01/22/2025
Keyword1 - 2.16.1 ServiceLevel - 2025-01-21T19:19:49.463
make money 100%"confident you will be happy", "confident you will make money
"Standard 1 two 3 limited" "Limited Standard"
Toronto-Dominion Bank has put a limit on how much its retail clients, collectively, can own of particular funds, according to people familiar with the matter. TD implemented the rules partly to mitigate the risks associated with being too exposed to any one firm, the people said.

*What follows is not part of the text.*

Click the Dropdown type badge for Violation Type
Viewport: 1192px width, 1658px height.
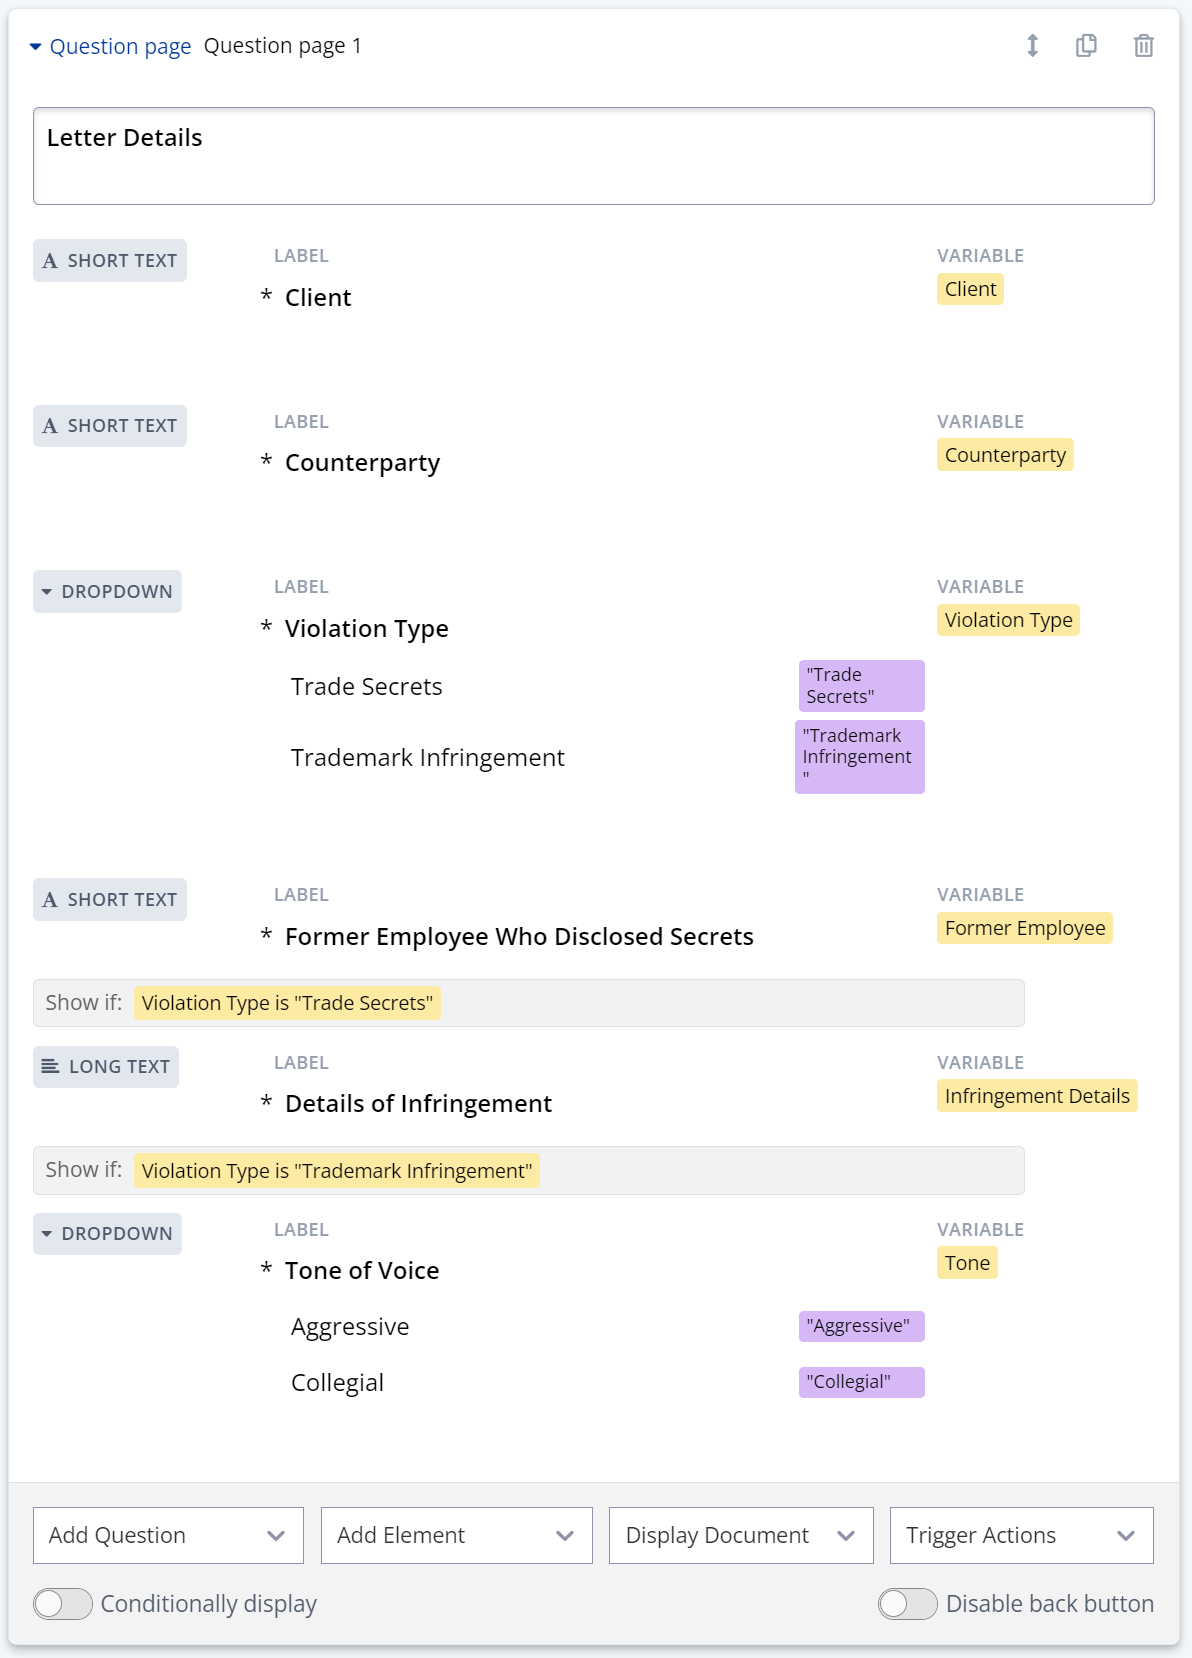[107, 592]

Hedge fund providers Timelo Investment Management and Polar Asset Management Partners are among those caught in the net, said the people. The funds are victims of their own success: Individual investors are eager to own them, but Toronto-Dominionhasrestrictedsales in order to cap total client holdings, said the people, who asked not to be identified discussing confidential policies. 90% or 80% . 50% AND 40% .. 20% OR 10%
The additional scrutiny came on the heels of the collapse of private credit firm Bridging Finance Inc. in 2021 and regulatory changes in Canada AND US OR UK NOT Japan, known as "client-focused reforms," that were implemented less than two years ago.
Read More: Big Hedge Funds Face New 72-Hour Deadline to Report Losses
The new regulations tightened the rules governing investment advisers and the disclosures they must make about investment products they sell. Toronto-Dominion introduced standard criteria for due diligence and concentration limits on "alternative investment funds," which include hedge funds and private asset funds, said a person familiar with the bank's policy.